Method 600 also includes storing non-anomalous data in a validated data store at 630. Method 600 also includes storing anomalous data found to be a result of an event of significance at 640. The anomalous data found to be resulting from significant events may also be stored to the validated data store. To determine whether anomalous data is a result of an event of significance, the anomalous data may be compared to a set of patterns describing anomalous sensor activity.
Method 600 also includes updating the set of patterns at 660. As described above, updating the set of patterns ay include modifying a weight associated with a pattern that reflects a confidence level of whether data matching the pattern is a result of a sensor malfunction, an event of significance, and so forth. Method 600 also includes distributing data from the validated data store at 680. The data may be distributed to consumers of the data from the validated data store, who may, for example, pay for access to the validated data.
FIG. 7 illustrates a method 700 associated with data validation. Method 700 includes several actions similar to those described above with reference to method 600 (FIG. 6). For example, method 700 includes, receiving sensor data at 710, marking sensor data as anomalous data at 720, storing non-anomalous data at 730, storing anomalous data resulting from events of significance at 740, updating patterns at 760, and distributing validated data at 780.
Method 700 also includes storing anomalous data found to be a result of a sensor malfunction at 750. Anomalous data resulting from sensor malfunctions may be stored in an error logging data store.
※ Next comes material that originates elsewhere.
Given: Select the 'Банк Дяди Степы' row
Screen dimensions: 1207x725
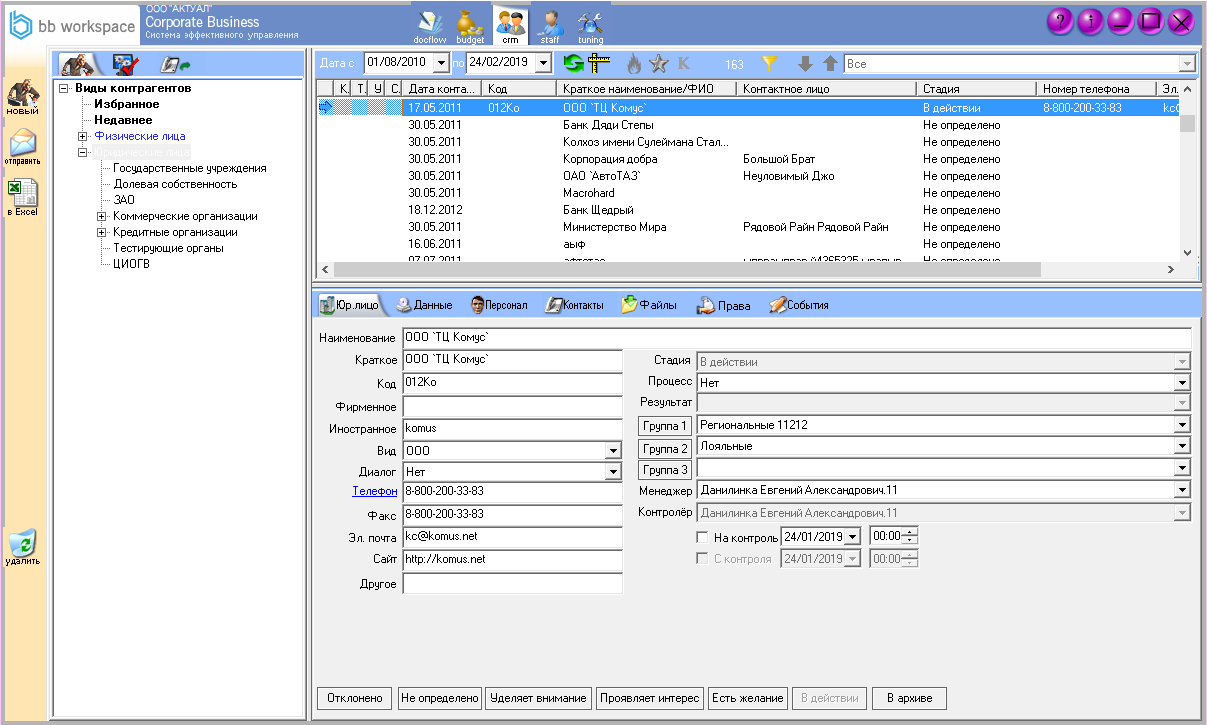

Whether data results from a sensor function may also be determined based on the set of patterns.
Method 700 also includes, at 770, periodically evaluating whether data in the error logging data store is a result of an event of significance based on updated patterns.
FIG. 8 illustrates an example computing device in which example systems and methods, and equivalents, may operate. The example computing device may be a computer 800 that includes a processor 810 and a memory 820 connected by a bus 830. The computer 800 includes a data validation module 840. Data validation module 840 may perform, alone or in combination, various functions described above with reference to the example systems, methods, apparatuses, and so forth. In different examples, data validation module 840 may be implemented as a non-transitory computer-readable medium storing computer-executable instructions, in hardware, software, firmware, an application specific integrated circuit, and/or combinations thereof.
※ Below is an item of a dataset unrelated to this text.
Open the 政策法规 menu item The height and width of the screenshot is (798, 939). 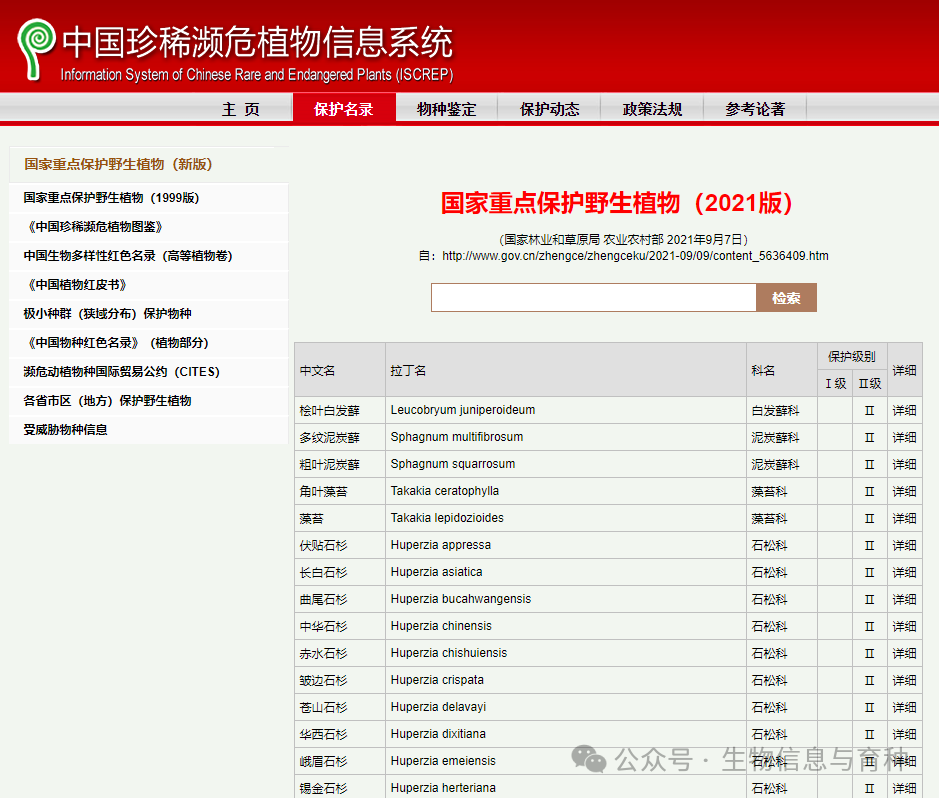651,110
The instructions may also be presented to computer 800 as data 850 and/or process 860 that are temporarily stored in memory 820 and then executed by processor 810. The processor 810 may be a variety of various processors including dual microprocessor and other multi-processor architectures. Memory 820 may include non-volatile memory (e.g., read only memory) and/or volatile memory (e.g., random access memory). Memory 820 may also be, for example, a magnetic disk drive, a solid state disk drive, a floppy disk drive, a tape drive, a flash memory card, an optical disk, and so on. Thus, memory 820 may store process 860 and/or data 850. Computer 800 may also be associated with other devices including other computers, peripherals, and so forth in numerous configurations (not shown).
It is appreciated that the previous description of the disclosed examples is provided to enable a person skilled in the art to make or use the present disclosure Various modifications to these examples may be apparent, and the generic principles defined herein may be applied to other examples without departing from the spirit or scope of the disclosure. Thus, the present disclosure is not intended to be limited to the examples shown herein but is to be accorded the widest scope consistent with the principles and features disclosed herein.